## Text excerpt

So enter in Portainer (http://192.168.121.253:9000/) with a browser. The IP is defined inside the file vagrant-groups.list and depends on your vagrant configuration, it should be coherent with the virtual subnet.
Register an user.
Logout and login again, in this way you can define the local endpoint.
Click on Local and then Stacks, add stack.
Paste the stack giving a name. Click on deploy the stack.
Finally, you can connect to http://192.168.121.253:8000/ where the WordPress has been installed.
Failure and restore
You can try the restoration of a node.
When your virtual environment is setup, you can issue the command to destroy one node:
vagrant destroy
docker4: Are you sure you want to destroy the 'docker4' VM? [y/N] Y
docker3: Are you sure you want to destroy the 'docker3' VM? [y/N] n
docker2: Are you sure you want to destroy the 'docker2' VM? [y/N] n
docker1: Are you sure you want to destroy the 'docker1' VM? [y/N] n
Give “yes” only to the first machine, so now your cluster has one node less.

Rows of pointing data:
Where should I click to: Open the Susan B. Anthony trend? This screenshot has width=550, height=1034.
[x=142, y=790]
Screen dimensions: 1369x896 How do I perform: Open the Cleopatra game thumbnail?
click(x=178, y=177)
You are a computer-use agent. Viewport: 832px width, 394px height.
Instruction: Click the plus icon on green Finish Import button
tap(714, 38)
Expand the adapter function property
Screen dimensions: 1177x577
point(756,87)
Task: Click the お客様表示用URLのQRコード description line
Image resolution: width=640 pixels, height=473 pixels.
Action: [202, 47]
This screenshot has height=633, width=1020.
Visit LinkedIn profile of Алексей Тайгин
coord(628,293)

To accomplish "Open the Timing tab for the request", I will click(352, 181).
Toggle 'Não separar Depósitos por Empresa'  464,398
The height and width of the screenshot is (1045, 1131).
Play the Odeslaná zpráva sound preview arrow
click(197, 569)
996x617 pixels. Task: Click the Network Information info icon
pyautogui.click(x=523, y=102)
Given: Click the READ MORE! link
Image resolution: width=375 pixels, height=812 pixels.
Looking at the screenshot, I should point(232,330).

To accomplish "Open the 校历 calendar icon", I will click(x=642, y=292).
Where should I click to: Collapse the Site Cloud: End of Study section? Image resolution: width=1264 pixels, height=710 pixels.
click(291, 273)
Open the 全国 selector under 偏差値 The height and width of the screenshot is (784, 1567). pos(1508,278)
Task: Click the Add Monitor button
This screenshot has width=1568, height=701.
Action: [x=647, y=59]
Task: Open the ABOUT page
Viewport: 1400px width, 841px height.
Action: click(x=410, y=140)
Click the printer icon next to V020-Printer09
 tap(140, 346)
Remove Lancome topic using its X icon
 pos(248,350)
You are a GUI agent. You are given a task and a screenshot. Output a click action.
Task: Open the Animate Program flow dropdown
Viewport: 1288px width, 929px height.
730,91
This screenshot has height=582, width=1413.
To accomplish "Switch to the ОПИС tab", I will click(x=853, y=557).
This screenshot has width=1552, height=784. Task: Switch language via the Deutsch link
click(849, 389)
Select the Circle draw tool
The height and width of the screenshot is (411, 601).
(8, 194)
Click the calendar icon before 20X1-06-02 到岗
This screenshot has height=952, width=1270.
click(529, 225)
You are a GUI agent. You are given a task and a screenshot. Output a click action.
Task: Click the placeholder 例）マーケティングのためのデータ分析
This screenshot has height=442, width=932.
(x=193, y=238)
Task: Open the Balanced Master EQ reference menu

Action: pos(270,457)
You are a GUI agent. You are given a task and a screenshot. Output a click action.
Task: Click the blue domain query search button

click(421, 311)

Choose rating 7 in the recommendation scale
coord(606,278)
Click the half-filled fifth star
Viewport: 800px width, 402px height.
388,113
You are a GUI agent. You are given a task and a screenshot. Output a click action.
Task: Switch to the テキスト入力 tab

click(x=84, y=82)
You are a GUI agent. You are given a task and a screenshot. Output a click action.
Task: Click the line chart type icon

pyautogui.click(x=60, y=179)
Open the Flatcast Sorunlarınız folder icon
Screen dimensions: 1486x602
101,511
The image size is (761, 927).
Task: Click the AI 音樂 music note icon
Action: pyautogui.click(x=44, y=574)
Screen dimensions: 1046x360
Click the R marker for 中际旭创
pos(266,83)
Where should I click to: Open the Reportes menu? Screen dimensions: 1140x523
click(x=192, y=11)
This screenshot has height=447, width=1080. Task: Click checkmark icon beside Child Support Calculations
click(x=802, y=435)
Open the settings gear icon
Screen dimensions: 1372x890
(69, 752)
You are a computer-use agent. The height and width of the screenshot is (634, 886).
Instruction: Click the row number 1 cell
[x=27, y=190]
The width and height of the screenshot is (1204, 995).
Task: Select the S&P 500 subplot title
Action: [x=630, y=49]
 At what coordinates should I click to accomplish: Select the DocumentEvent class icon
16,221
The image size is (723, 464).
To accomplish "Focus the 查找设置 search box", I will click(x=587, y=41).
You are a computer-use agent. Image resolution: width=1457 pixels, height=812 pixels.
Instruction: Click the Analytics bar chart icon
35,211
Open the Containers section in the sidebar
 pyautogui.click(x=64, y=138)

## To be done
(A) Repeat the passage of the Portainer walkthrough starting at "Paste the stack" and ending at "has been installed.".
(B) According to the Portainer walkthrough, why should the user log out and log in again after registering?
The rows have no connection to the Portainer walkthrough.

## Full solutions
(A)
Paste the stack giving a name. Click on deploy the stack.
Finally, you can connect to http://192.168.121.253:8000/ where the WordPress has been installed.

(B) Logging out and logging in again allows the user to define the local endpoint.